Data:
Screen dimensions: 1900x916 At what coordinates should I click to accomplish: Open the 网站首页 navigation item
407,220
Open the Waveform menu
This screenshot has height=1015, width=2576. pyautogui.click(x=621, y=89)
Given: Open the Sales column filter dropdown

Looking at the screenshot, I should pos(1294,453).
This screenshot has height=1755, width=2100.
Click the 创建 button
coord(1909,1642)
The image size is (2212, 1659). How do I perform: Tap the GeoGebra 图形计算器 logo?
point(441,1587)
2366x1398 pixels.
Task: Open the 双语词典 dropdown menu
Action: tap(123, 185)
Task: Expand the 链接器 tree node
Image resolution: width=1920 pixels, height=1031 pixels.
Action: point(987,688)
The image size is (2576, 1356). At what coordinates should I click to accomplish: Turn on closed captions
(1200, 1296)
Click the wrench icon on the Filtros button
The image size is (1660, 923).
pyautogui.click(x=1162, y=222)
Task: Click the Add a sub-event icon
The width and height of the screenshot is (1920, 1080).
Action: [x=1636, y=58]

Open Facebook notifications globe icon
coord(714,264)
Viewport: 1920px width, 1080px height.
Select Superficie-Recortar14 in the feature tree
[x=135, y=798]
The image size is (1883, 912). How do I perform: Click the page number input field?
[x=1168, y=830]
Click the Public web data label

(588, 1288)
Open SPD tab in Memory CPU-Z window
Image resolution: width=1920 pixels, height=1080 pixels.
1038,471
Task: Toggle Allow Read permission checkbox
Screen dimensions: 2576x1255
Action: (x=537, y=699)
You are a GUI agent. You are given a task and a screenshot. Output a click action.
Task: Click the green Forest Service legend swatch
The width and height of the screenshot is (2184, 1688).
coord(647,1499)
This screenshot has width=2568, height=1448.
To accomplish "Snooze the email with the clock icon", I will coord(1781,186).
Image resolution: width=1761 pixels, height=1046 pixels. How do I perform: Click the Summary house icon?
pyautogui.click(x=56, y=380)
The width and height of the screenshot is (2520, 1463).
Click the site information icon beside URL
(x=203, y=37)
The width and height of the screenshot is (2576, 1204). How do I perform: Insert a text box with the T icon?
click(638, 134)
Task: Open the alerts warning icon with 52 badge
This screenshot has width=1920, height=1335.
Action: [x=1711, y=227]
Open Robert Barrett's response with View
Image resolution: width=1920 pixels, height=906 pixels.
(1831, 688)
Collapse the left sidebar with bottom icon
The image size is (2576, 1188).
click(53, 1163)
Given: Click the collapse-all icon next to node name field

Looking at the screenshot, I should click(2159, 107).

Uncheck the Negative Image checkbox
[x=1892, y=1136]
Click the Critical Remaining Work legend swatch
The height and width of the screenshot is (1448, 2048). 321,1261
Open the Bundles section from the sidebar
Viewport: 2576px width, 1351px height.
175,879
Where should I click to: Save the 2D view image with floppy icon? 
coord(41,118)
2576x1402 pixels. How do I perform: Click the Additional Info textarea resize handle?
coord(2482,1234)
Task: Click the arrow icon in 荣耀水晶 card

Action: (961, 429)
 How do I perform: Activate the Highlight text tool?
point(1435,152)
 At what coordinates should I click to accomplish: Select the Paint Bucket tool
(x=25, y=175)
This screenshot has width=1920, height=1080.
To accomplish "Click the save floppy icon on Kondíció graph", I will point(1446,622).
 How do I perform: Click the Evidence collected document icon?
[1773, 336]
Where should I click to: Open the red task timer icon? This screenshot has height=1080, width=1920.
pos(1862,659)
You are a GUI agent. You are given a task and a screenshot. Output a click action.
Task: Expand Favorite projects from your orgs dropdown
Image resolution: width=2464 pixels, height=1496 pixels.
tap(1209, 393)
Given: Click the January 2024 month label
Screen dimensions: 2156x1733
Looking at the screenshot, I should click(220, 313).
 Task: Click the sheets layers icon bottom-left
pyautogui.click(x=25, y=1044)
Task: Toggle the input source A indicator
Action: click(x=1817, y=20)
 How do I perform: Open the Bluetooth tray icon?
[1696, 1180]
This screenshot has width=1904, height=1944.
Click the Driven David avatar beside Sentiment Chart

Assigned task:
Where a line of the entries above holds the word "from", return that line.

Answer space:
Open the Bundles section from the sidebar
Task: Expand Favorite projects from your orgs dropdown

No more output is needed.